[[ MATERIAL TO PROCESS open ]]

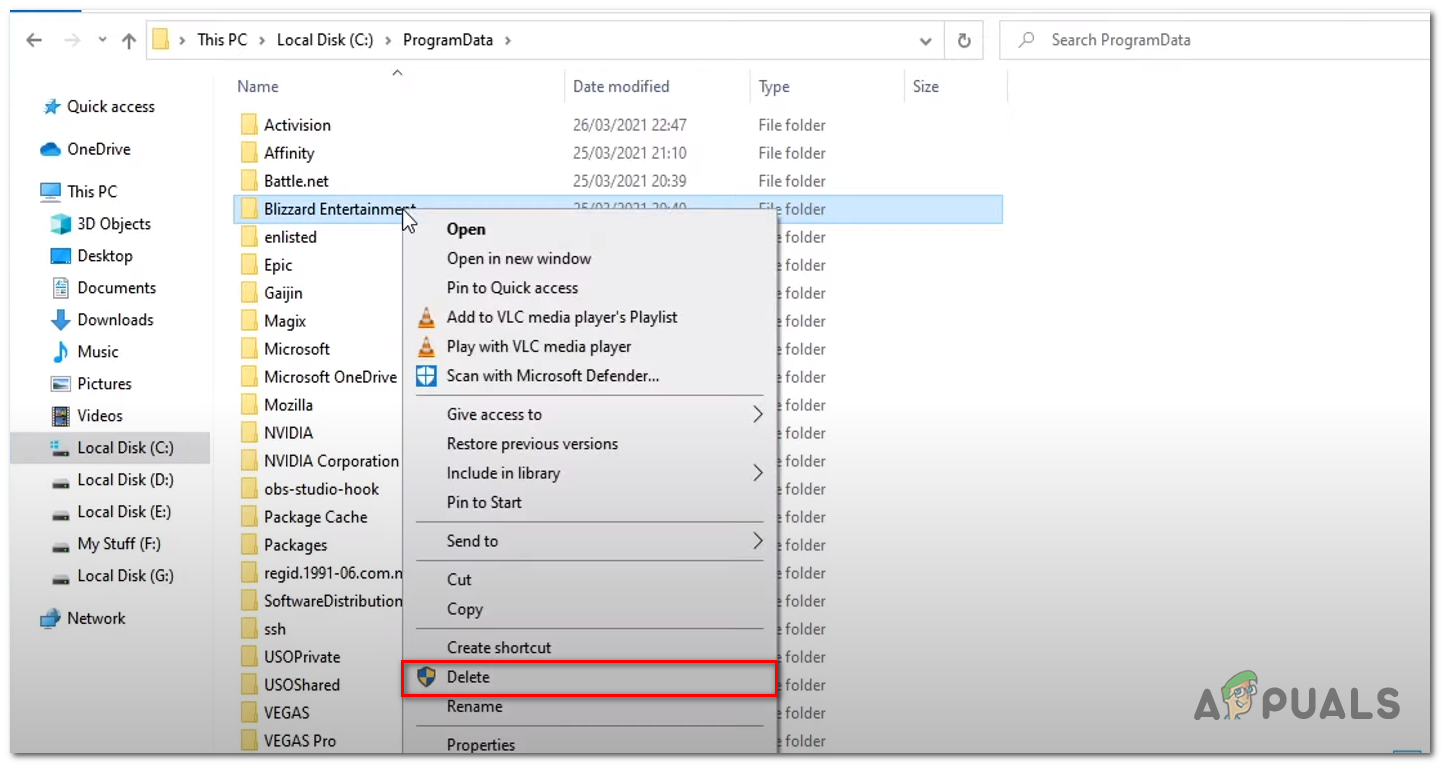Open the Music folder in sidebar
This screenshot has width=1441, height=764.
pos(97,352)
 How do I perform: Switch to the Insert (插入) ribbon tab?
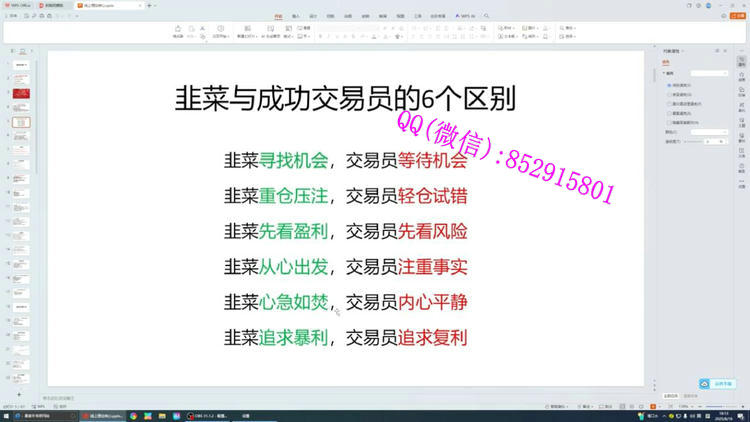(296, 16)
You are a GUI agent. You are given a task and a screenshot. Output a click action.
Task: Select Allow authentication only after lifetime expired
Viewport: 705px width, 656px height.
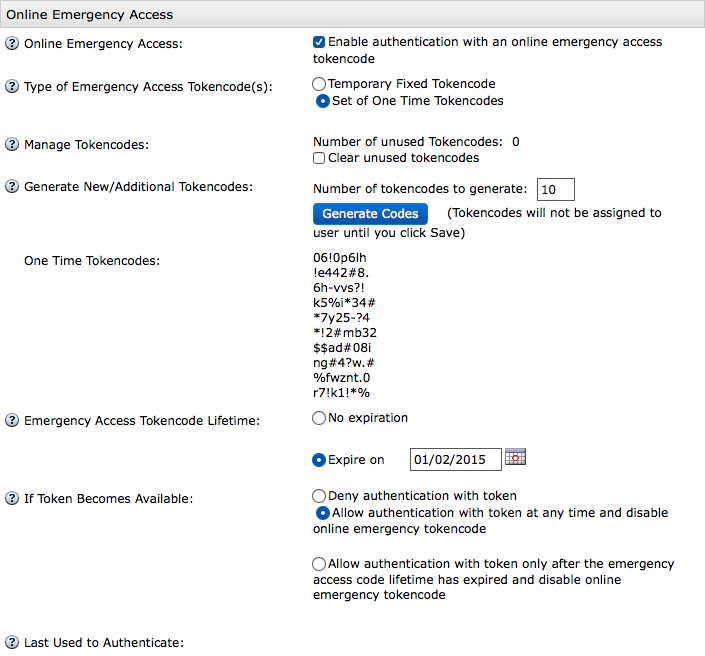pyautogui.click(x=319, y=563)
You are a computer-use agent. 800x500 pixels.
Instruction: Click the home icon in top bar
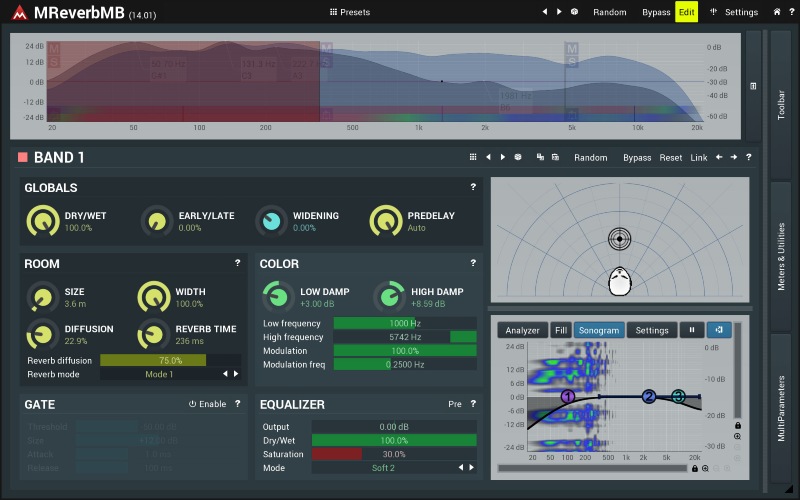point(777,12)
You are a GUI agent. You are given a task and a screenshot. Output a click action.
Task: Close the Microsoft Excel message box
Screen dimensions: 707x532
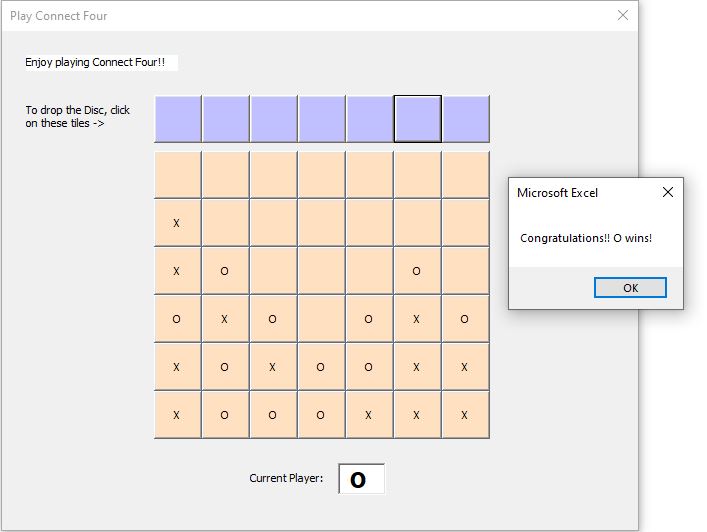pyautogui.click(x=668, y=193)
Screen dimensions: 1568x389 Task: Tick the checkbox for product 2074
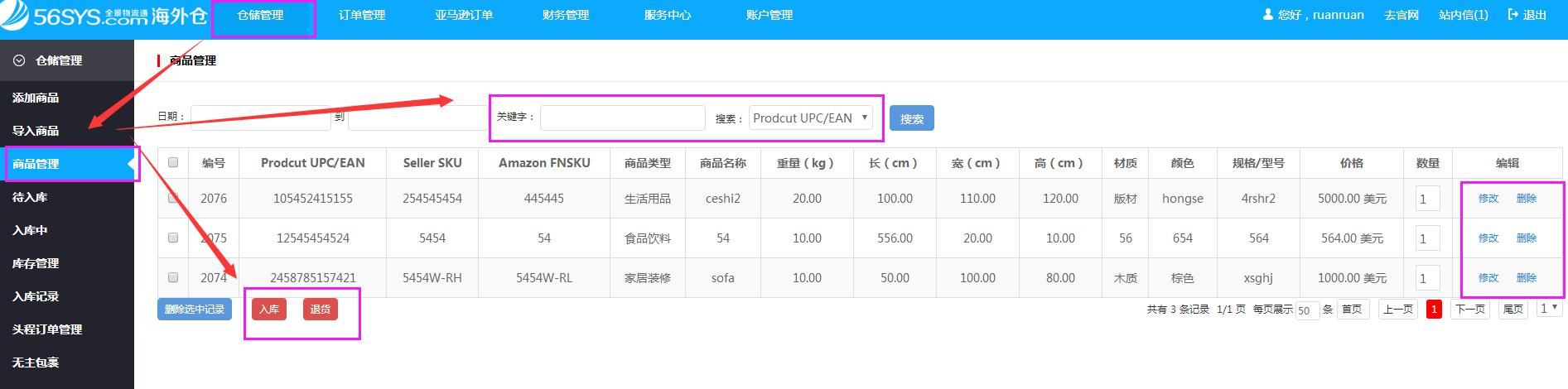tap(173, 277)
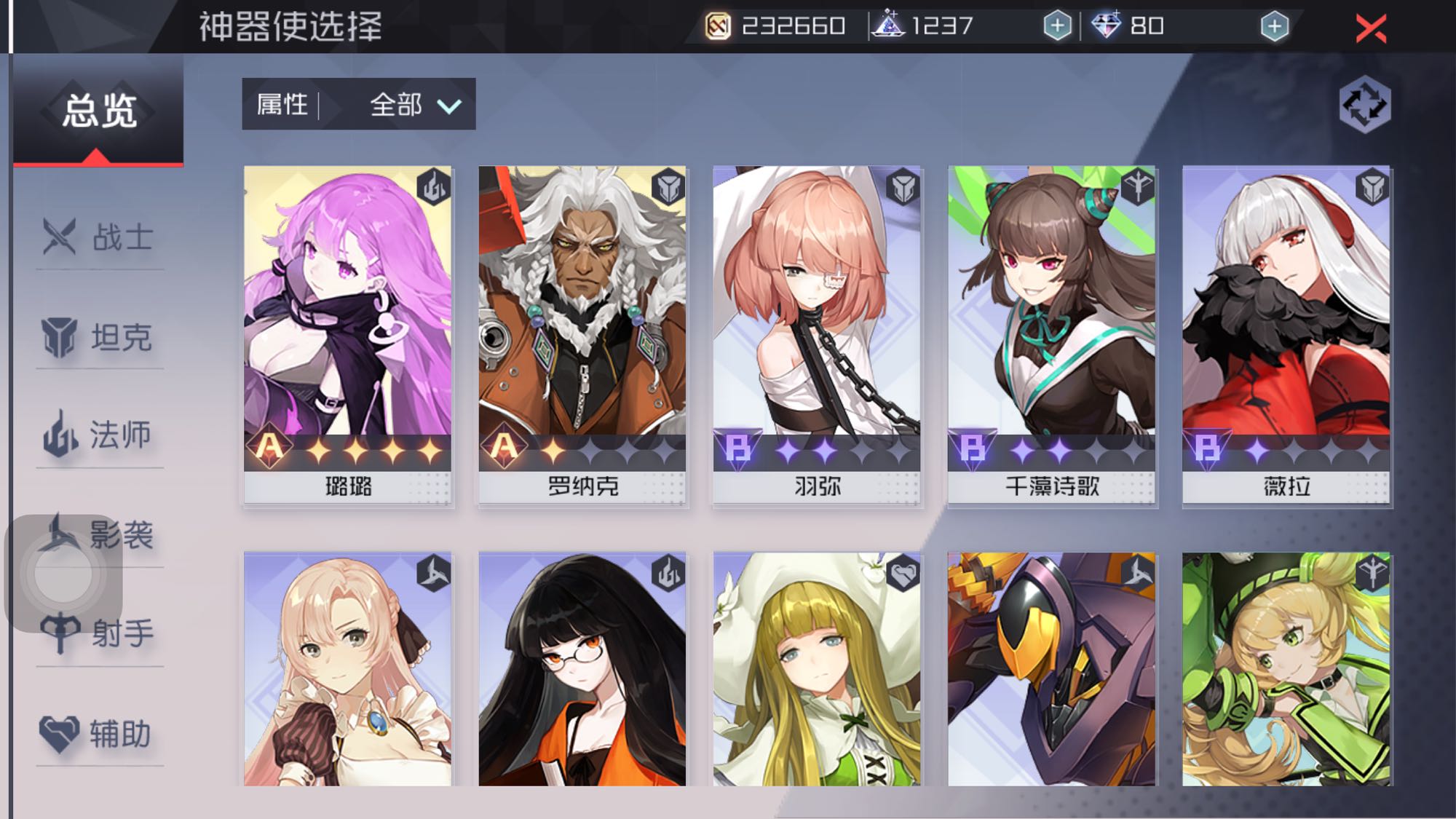Choose the 羽弥 character portrait

coord(817,335)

[[ MATERIAL TO PROCESS closed ]]

> [WORK TASK]:
Leaving out the pictures, print exactly and only the lines from the one containing "Task: Select Allow" through the last line of the records.

> [PROBLEM SOLUTION]:
Task: Select Allow authentication only after lifetime expired
Viewport: 705px width, 656px height.
pyautogui.click(x=319, y=563)
You are a computer-use agent. 800x500 pixels.
Instruction: Click the home icon in top bar
point(777,12)
You are a GUI agent. You are given a task and a screenshot. Output a click action.
Task: Close the Microsoft Excel message box
Screen dimensions: 707x532
pyautogui.click(x=668, y=193)
Screen dimensions: 1568x389 Task: Tick the checkbox for product 2074
tap(173, 277)
Choose the 羽弥 character portrait

coord(817,335)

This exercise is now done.